• **Selected extract**
------------------------------------------------------------

Piezoelectric layer (1, Interesting)

Anonymous Coward | more than 4 years ago | (#30215346)

Wouldn't it be easier to just add a piezoelectric layer to the screen and add haptic feedback that way?

Re:Piezoelectric layer (1)

macraig (621737) | more than 4 years ago | (#30215534)

Shocking people who use their touchscreen in the car might be a good feature, if that means they only mess with it when they really must and spend more time devoted to actual driving!

something about pizza (1)

metamechanical (545566) | more than 4 years ago | (#30215364)

I feel like there is some sort of pertinent pizza-based analogy here... something about how when the crust has larger bubbles, it's a more rich and textural experience... I'm not sure though, as pizza-based analogies aren't really my expertise...

Re:something about pizza (1)

macraig (621737) | more than 4 years ago | (#30215478)

Yeah, but you seem to be a quick learner.

hmmm (0)

Anonymous Coward | more than 4 years ago | (#30215438)

Sounds like the BlackBerry Storm... but on a whole new level.

Transformer blobs! (1)

macraig (621737) | more than 4 years ago | (#30215458)

This reminds me of that bizarre "Transformer blob" video that was reported here some time ago. I dunno if I want my touchscreens morphing on me when I'm not looking!

Backwards? (1)

war4peace (1628283) | more than 4 years ago | (#30215538)

So... first they struggled to create touch Screens so they can eliminate buttons altogether, and now they struggle to implement buttons on touch screens? Wow, well thought out!
Although I agree that it would look cool and geeky, I do wonder what's wrong with buttons/keys featuring an OLED screen at the top. I know it wouldn't be such a versatile solution, but nevertheless it doesn't have to be implemented on a large scale.
Seems to me like it's, again, proof of concept rather that something useful in the long term.

Re:Backwards? (1)

maxume (22995) | more than 4 years ago | (#30215722)

------------------------------------------------------------

• **Dataset rows**
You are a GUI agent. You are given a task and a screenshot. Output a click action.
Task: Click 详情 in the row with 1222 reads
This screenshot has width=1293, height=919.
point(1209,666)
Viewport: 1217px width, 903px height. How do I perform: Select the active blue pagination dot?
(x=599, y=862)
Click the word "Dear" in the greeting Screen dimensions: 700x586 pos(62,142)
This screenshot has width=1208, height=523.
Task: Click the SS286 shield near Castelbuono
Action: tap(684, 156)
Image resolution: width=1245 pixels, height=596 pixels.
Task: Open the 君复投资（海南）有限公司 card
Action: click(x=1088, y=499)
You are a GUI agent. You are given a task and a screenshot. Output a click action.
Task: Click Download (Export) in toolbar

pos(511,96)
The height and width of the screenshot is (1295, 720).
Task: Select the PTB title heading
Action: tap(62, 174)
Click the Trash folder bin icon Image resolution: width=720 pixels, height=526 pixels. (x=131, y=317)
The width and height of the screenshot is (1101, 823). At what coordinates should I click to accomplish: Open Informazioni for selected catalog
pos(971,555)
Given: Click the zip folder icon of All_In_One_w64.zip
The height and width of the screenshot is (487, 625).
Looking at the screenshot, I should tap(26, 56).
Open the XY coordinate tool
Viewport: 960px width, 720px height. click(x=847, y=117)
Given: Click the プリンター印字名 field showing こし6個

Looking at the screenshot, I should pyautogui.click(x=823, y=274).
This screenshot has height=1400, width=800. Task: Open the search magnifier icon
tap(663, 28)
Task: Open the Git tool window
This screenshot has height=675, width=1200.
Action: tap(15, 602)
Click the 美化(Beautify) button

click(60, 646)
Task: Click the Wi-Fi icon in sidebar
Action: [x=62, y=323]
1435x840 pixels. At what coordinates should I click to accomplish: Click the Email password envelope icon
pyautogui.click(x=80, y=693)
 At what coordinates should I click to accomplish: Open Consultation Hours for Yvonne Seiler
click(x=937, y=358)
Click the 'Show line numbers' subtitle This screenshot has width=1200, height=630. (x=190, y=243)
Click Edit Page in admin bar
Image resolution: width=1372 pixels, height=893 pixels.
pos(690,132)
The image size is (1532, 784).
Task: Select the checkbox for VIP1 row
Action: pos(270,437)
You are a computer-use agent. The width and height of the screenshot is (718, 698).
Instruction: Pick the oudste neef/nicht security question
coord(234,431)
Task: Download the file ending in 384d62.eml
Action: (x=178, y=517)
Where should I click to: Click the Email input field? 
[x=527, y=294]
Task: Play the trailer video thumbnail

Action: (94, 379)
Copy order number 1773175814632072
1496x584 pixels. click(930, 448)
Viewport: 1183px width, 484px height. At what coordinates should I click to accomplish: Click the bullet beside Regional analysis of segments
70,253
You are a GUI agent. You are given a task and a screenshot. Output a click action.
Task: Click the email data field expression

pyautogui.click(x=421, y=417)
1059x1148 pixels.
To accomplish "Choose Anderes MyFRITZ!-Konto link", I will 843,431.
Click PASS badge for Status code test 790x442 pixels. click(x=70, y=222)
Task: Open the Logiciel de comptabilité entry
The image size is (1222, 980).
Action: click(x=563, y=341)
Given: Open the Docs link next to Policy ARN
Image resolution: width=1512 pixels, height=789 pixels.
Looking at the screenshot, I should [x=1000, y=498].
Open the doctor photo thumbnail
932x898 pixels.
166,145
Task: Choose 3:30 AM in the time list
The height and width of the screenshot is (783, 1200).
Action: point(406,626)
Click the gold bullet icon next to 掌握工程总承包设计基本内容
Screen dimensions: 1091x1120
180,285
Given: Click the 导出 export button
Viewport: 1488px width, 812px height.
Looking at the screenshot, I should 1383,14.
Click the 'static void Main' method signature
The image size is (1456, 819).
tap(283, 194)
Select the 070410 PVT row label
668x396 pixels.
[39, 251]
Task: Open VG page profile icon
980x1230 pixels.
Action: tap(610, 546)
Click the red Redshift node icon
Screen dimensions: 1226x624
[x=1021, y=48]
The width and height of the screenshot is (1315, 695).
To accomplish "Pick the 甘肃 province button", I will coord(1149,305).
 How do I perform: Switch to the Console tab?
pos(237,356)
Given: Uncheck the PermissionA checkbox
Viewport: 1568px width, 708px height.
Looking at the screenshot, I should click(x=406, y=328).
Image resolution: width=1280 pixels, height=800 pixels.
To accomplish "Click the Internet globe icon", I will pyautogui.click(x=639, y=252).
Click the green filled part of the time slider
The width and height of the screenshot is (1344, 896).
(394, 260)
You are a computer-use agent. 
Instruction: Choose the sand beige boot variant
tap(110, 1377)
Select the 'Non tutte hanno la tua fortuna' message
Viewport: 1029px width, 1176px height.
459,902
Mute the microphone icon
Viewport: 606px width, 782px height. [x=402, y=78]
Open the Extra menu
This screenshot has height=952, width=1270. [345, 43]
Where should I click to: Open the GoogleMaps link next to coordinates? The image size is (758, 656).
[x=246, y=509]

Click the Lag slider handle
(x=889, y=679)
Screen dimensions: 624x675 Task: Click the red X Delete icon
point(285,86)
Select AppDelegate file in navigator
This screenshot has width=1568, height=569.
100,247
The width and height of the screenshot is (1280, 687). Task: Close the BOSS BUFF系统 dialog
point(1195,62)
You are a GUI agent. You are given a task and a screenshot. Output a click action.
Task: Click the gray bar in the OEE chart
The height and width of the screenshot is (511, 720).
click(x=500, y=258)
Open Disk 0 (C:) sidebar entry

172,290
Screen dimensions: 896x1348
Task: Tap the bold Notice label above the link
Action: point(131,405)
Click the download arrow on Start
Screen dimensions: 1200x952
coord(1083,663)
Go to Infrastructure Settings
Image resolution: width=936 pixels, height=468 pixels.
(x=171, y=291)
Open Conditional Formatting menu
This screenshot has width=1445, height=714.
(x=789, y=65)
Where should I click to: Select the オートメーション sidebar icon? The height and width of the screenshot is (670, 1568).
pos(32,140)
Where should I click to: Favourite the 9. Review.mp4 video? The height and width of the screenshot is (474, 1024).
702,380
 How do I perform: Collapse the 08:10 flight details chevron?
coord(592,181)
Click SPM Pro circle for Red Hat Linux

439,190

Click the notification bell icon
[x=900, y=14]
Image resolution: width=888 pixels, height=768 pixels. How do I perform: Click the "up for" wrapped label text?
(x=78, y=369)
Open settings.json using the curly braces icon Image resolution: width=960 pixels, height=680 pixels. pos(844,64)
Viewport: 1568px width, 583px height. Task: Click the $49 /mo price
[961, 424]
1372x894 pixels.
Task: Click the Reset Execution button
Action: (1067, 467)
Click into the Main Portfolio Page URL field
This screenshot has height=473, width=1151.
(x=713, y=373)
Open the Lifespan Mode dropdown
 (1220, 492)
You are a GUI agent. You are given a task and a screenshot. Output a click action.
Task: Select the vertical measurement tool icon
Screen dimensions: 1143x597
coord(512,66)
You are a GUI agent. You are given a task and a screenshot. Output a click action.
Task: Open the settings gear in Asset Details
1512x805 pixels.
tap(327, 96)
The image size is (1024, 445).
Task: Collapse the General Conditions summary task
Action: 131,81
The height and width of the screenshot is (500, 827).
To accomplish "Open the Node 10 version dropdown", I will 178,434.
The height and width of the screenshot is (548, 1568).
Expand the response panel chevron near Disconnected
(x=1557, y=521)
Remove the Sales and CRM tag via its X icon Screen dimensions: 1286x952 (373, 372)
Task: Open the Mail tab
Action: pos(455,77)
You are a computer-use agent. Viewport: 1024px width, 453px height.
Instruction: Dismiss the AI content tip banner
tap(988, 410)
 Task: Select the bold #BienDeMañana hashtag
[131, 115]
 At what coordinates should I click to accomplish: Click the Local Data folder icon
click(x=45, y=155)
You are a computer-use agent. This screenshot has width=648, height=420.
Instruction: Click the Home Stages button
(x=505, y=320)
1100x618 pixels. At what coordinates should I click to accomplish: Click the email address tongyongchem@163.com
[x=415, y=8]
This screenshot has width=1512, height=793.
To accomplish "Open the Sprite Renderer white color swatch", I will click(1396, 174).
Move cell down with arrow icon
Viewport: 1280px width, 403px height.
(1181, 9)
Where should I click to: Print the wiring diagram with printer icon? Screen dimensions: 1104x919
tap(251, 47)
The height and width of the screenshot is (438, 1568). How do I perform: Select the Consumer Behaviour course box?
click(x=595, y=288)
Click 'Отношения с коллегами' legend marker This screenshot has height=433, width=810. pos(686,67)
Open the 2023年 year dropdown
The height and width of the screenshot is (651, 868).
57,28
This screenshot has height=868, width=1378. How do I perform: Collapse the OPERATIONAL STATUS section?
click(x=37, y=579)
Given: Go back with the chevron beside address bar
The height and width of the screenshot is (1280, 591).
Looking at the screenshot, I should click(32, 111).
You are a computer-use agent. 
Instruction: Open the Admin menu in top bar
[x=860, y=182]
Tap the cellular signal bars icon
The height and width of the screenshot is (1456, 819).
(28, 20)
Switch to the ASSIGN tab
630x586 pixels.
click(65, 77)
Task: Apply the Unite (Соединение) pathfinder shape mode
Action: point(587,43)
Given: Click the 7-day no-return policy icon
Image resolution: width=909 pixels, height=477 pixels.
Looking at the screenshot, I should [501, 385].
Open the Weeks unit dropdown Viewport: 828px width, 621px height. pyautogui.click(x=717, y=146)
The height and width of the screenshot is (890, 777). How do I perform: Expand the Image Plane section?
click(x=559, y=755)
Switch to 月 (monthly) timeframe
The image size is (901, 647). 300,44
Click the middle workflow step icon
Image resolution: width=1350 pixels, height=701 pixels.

------------------------------------------------------------

• **Tasks to complete**
1. In the comment thread, which device does the comment titled "hmmm" compare the idea to?
2. In the comment thread, rewrite the passage starting with "This reminds me" and going on through "I'm not looking!", replacing "bizarre" with "strange".
3. Extend the thread of reader comments on touchscreen buttons past its final line.

• **Answer list**
1. The BlackBerry Storm.

2.
This reminds me of that strange "Transformer blob" video that was reported here some time ago. I dunno if I want my touchscreens morphing on me when I'm not looking!

3.
The idea with a touchscreen is not to eliminate buttons, it is to enable input using the screen. That buttons can be implemented as input to the screen is a happy side effect.

Blind (1)

selven (1556643) | more than 4 years ago | (#30215572)

This would be extremely effective in making touchscreen interfaces usable for the blind.

call me pissy but (1)

nimbius (983462) | more than 4 years ago | (#30215698)

i cant stand the touchscreen interface...its a relic that persists because we are too lazy or stupid to grasp abstract concepts presented to us in the start of the 21st century. We still want to shake, poke, bump, and twist our interfaces to make them do what we want. Its just one more way to dumb-down information and technology as opposed to addressing the real issue: education.

Vat-grown octopus skin will make this obsolete. (2, Interesting)

jeffb (2.718) (1189693) | more than 4 years ago | (#30215878)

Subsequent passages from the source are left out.